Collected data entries
===============
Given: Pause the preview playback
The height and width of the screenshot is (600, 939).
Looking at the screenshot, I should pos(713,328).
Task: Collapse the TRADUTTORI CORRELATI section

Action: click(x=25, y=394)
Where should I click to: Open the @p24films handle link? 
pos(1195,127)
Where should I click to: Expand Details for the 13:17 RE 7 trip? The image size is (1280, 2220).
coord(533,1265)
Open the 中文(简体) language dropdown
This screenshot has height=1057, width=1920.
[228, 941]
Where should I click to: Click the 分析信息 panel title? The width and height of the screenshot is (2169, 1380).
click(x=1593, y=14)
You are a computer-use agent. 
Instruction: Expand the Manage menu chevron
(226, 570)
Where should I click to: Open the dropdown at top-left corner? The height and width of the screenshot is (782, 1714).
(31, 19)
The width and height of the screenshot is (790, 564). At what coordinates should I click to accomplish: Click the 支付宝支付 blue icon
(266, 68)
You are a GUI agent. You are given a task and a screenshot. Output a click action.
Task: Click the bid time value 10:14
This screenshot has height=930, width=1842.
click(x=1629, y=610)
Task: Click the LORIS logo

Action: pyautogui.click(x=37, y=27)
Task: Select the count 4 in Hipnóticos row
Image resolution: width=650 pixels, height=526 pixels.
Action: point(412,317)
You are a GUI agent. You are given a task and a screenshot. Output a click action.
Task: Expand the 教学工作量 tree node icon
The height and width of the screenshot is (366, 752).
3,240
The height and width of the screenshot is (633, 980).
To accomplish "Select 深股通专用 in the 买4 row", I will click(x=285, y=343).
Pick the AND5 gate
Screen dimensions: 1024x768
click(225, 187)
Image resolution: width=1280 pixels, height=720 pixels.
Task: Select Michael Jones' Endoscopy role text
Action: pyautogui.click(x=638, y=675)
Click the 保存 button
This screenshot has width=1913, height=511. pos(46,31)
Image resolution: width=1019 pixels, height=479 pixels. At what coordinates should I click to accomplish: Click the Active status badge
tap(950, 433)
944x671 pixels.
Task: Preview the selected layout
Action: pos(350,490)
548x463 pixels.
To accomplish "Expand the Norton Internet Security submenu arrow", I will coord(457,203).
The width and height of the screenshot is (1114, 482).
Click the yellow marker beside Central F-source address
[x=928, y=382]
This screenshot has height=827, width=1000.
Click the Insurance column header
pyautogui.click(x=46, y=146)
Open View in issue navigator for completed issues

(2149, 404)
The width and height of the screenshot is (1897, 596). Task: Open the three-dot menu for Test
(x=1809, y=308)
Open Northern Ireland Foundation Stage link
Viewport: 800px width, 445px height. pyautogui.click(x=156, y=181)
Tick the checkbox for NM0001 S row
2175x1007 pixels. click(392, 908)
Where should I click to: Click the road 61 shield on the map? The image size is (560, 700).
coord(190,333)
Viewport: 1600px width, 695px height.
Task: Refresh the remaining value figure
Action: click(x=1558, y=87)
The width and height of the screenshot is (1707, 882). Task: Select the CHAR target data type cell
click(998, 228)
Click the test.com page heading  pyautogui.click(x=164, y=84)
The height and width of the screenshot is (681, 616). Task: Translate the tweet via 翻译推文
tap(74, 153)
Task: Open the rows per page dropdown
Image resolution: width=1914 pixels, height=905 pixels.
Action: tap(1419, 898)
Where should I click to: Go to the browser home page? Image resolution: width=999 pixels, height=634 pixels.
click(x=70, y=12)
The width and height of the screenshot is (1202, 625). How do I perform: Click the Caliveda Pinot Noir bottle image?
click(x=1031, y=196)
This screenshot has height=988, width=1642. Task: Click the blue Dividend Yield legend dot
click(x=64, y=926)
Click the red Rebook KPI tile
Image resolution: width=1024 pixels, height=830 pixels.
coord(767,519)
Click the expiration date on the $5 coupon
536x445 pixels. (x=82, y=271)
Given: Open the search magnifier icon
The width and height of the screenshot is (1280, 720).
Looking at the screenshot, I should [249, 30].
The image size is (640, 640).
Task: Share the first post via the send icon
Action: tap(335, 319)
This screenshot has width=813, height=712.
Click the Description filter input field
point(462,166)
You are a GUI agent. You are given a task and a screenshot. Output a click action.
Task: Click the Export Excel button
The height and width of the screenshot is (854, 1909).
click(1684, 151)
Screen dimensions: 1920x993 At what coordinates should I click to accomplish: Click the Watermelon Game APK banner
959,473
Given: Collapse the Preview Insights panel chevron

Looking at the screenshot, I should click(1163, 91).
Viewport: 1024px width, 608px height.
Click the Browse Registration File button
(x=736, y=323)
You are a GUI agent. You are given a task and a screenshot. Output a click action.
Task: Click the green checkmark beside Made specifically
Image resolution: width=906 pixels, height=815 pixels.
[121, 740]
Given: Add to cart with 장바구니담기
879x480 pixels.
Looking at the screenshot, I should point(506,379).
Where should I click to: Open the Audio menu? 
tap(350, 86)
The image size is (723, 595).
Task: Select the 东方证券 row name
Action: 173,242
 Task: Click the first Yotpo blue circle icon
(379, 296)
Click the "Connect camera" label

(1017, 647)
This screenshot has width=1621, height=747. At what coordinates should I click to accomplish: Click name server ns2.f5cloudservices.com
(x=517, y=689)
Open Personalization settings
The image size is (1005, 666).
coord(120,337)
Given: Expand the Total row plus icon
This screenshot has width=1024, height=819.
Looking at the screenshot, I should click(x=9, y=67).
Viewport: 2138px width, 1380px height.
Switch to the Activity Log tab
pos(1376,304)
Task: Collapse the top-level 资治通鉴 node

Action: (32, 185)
===============
Copy all records verbatim.

ANSWER SECTION –
Given: Pause the preview playback
The height and width of the screenshot is (600, 939).
Looking at the screenshot, I should pos(713,328).
Task: Collapse the TRADUTTORI CORRELATI section

Action: click(x=25, y=394)
Where should I click to: Open the @p24films handle link? 
pos(1195,127)
Where should I click to: Expand Details for the 13:17 RE 7 trip? The image size is (1280, 2220).
coord(533,1265)
Open the 中文(简体) language dropdown
This screenshot has height=1057, width=1920.
[228, 941]
Where should I click to: Click the 分析信息 panel title? The width and height of the screenshot is (2169, 1380).
click(x=1593, y=14)
You are a computer-use agent. 
Instruction: Expand the Manage menu chevron
(226, 570)
Where should I click to: Open the dropdown at top-left corner? The height and width of the screenshot is (782, 1714).
(31, 19)
The width and height of the screenshot is (790, 564). At what coordinates should I click to accomplish: Click the 支付宝支付 blue icon
(266, 68)
You are a GUI agent. You are given a task and a screenshot. Output a click action.
Task: Click the bid time value 10:14
This screenshot has height=930, width=1842.
click(x=1629, y=610)
Task: Click the LORIS logo

Action: pyautogui.click(x=37, y=27)
Task: Select the count 4 in Hipnóticos row
Image resolution: width=650 pixels, height=526 pixels.
Action: point(412,317)
You are a GUI agent. You are given a task and a screenshot. Output a click action.
Task: Expand the 教学工作量 tree node icon
The height and width of the screenshot is (366, 752).
3,240
The height and width of the screenshot is (633, 980).
To accomplish "Select 深股通专用 in the 买4 row", I will click(x=285, y=343).
Pick the AND5 gate
Screen dimensions: 1024x768
click(225, 187)
Image resolution: width=1280 pixels, height=720 pixels.
Task: Select Michael Jones' Endoscopy role text
Action: pyautogui.click(x=638, y=675)
Click the 保存 button
This screenshot has width=1913, height=511. pos(46,31)
Image resolution: width=1019 pixels, height=479 pixels. At what coordinates should I click to accomplish: Click the Active status badge
tap(950, 433)
944x671 pixels.
Task: Preview the selected layout
Action: pos(350,490)
548x463 pixels.
To accomplish "Expand the Norton Internet Security submenu arrow", I will coord(457,203).
The width and height of the screenshot is (1114, 482).
Click the yellow marker beside Central F-source address
[x=928, y=382]
This screenshot has height=827, width=1000.
Click the Insurance column header
pyautogui.click(x=46, y=146)
Open View in issue navigator for completed issues

(2149, 404)
The width and height of the screenshot is (1897, 596). Task: Open the three-dot menu for Test
(x=1809, y=308)
Open Northern Ireland Foundation Stage link
Viewport: 800px width, 445px height. pyautogui.click(x=156, y=181)
Tick the checkbox for NM0001 S row
2175x1007 pixels. click(392, 908)
Where should I click to: Click the road 61 shield on the map? The image size is (560, 700).
coord(190,333)
Viewport: 1600px width, 695px height.
Task: Refresh the remaining value figure
Action: click(x=1558, y=87)
The width and height of the screenshot is (1707, 882). Task: Select the CHAR target data type cell
click(998, 228)
Click the test.com page heading  pyautogui.click(x=164, y=84)
The height and width of the screenshot is (681, 616). Task: Translate the tweet via 翻译推文
tap(74, 153)
Task: Open the rows per page dropdown
Image resolution: width=1914 pixels, height=905 pixels.
Action: tap(1419, 898)
Where should I click to: Go to the browser home page? Image resolution: width=999 pixels, height=634 pixels.
click(x=70, y=12)
The width and height of the screenshot is (1202, 625). How do I perform: Click the Caliveda Pinot Noir bottle image?
click(x=1031, y=196)
This screenshot has height=988, width=1642. Task: Click the blue Dividend Yield legend dot
click(x=64, y=926)
Click the red Rebook KPI tile
Image resolution: width=1024 pixels, height=830 pixels.
coord(767,519)
Click the expiration date on the $5 coupon
536x445 pixels. (x=82, y=271)
Given: Open the search magnifier icon
The width and height of the screenshot is (1280, 720).
Looking at the screenshot, I should [249, 30].
The image size is (640, 640).
Task: Share the first post via the send icon
Action: tap(335, 319)
This screenshot has width=813, height=712.
Click the Description filter input field
point(462,166)
You are a GUI agent. You are given a task and a screenshot. Output a click action.
Task: Click the Export Excel button
The height and width of the screenshot is (854, 1909).
click(1684, 151)
Screen dimensions: 1920x993 At what coordinates should I click to accomplish: Click the Watermelon Game APK banner
959,473
Given: Collapse the Preview Insights panel chevron

Looking at the screenshot, I should click(1163, 91).
Viewport: 1024px width, 608px height.
Click the Browse Registration File button
(x=736, y=323)
You are a GUI agent. You are given a task and a screenshot. Output a click action.
Task: Click the green checkmark beside Made specifically
Image resolution: width=906 pixels, height=815 pixels.
[121, 740]
Given: Add to cart with 장바구니담기
879x480 pixels.
Looking at the screenshot, I should point(506,379).
Where should I click to: Open the Audio menu? 
tap(350, 86)
The image size is (723, 595).
Task: Select the 东方证券 row name
Action: 173,242
 Task: Click the first Yotpo blue circle icon
(379, 296)
Click the "Connect camera" label

(1017, 647)
This screenshot has width=1621, height=747. At what coordinates should I click to accomplish: Click name server ns2.f5cloudservices.com
(x=517, y=689)
Open Personalization settings
The image size is (1005, 666).
coord(120,337)
Given: Expand the Total row plus icon
This screenshot has width=1024, height=819.
Looking at the screenshot, I should click(x=9, y=67).
Viewport: 2138px width, 1380px height.
Switch to the Activity Log tab
pos(1376,304)
Task: Collapse the top-level 资治通鉴 node

Action: (32, 185)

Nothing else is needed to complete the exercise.